Every once in a while, the lightning in those storms will come to earth on the beach or maybe Jockey’s Ridge State Park, and when that happens, something marvelous often occurs.
Fulgurite is a remarkable, delicate piece of sand that has been fused into the shape of the lightning that struck earth where it lay. The lightening can be so hot that for the one incredibly brief moment it strikes the sand it can actually be hotter than the sun—8000-30,000 degrees Celsius.
When that happens, the silica, which is what Outer Banks sand is, immediately melts and forms around a hollow core. Silica is the main ingredient of glass, and the inside of the fulgurite will often looks as though miniature pieces of glass have been imbedded in it.

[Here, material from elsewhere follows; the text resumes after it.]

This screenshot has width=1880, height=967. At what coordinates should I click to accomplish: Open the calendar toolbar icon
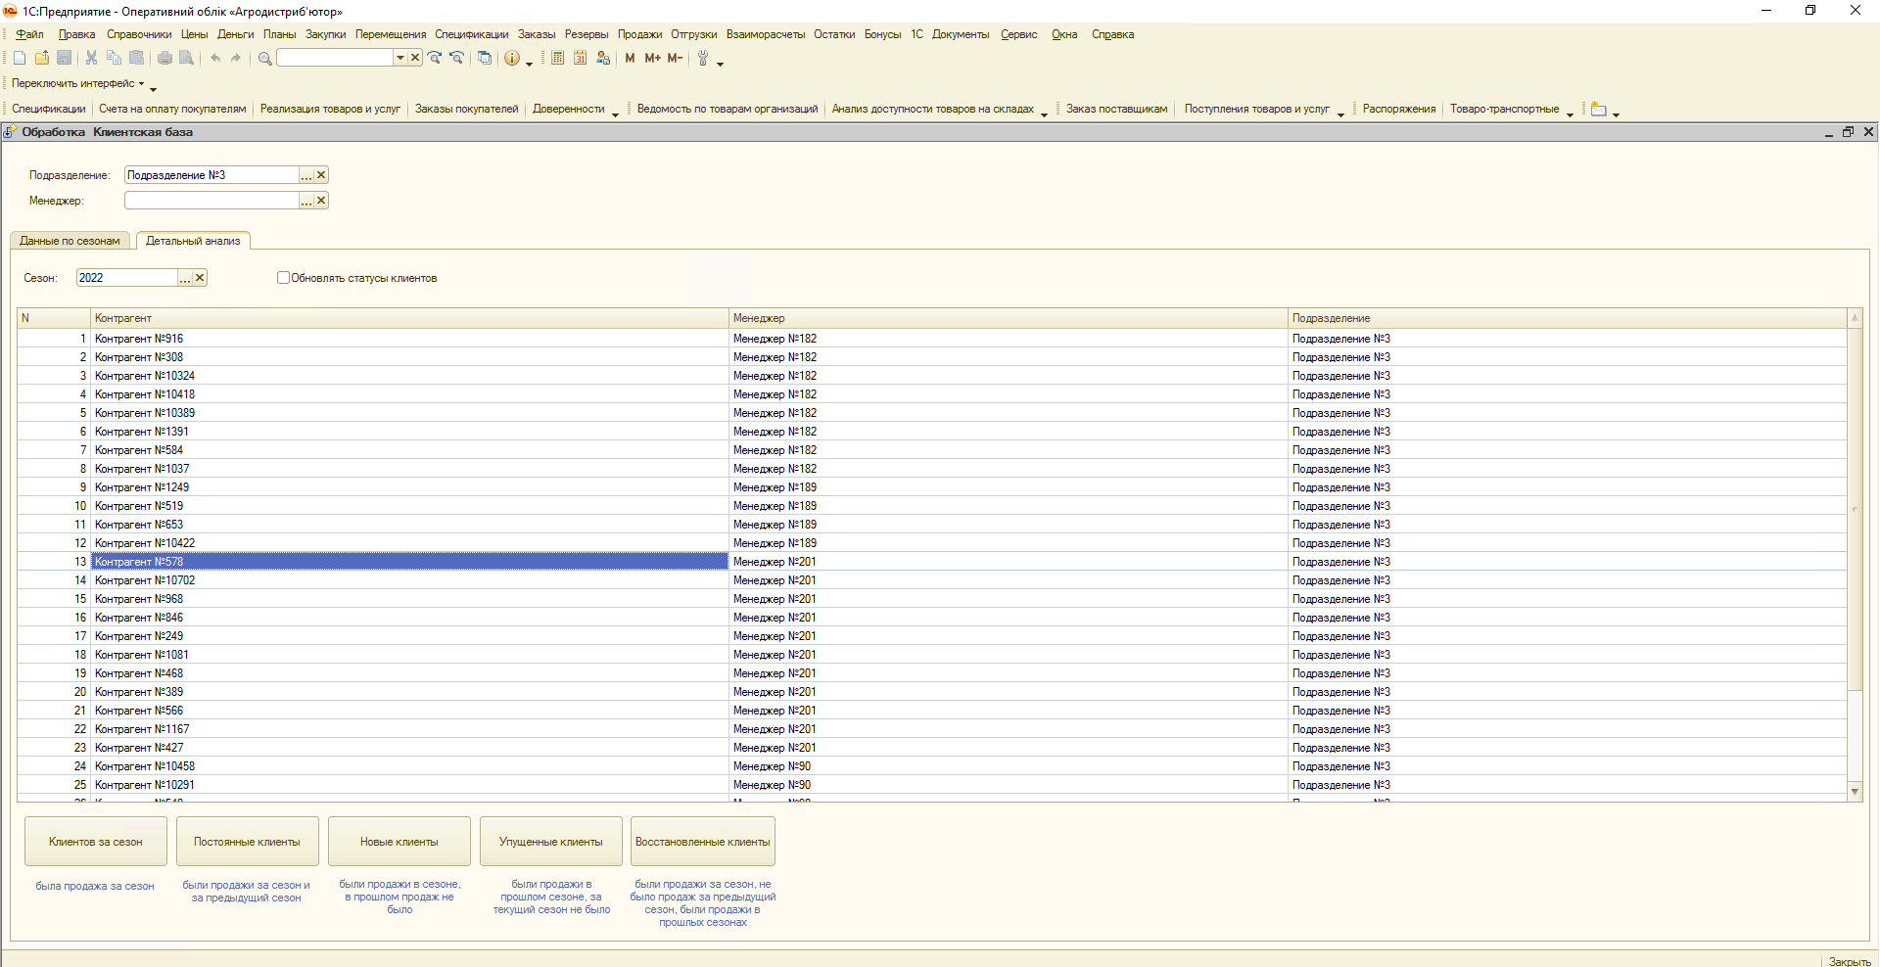click(x=580, y=59)
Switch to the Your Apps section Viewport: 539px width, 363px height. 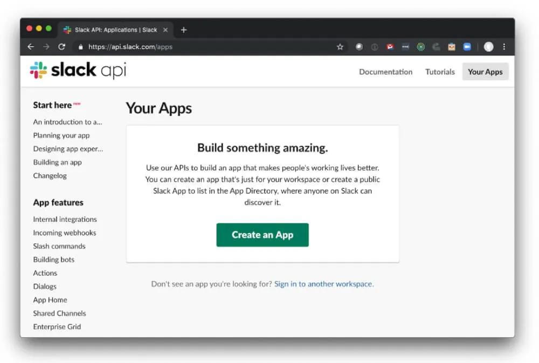[x=485, y=71]
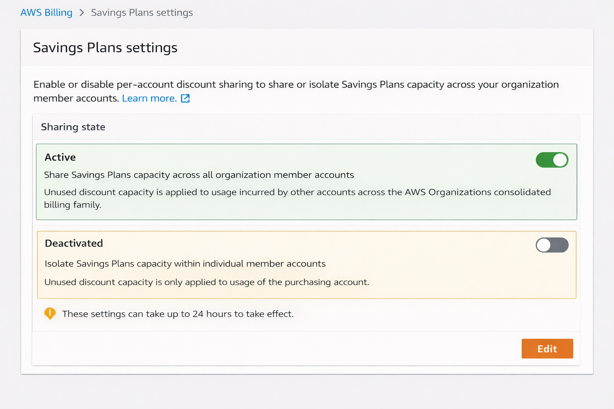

It is very difficult to find. It looks just like the sand, and can easily be overlooked. It is also extremely fragile, and it will often break into smaller pieces as it is being extracted.
There are two very good collections of fulgurite on the Outer Banks.
The Jockey’s Ridge State Park Visitor’s Center has a nice if small collection that has been found at the park.
One of the largest collections anywhere is at the Beachcomber Museum on the Beach Road in Nags Head. The museum is open somewhat sporadically, but if the chance comes up to see the collection, check it out.The size of some of the pieces is astonishing.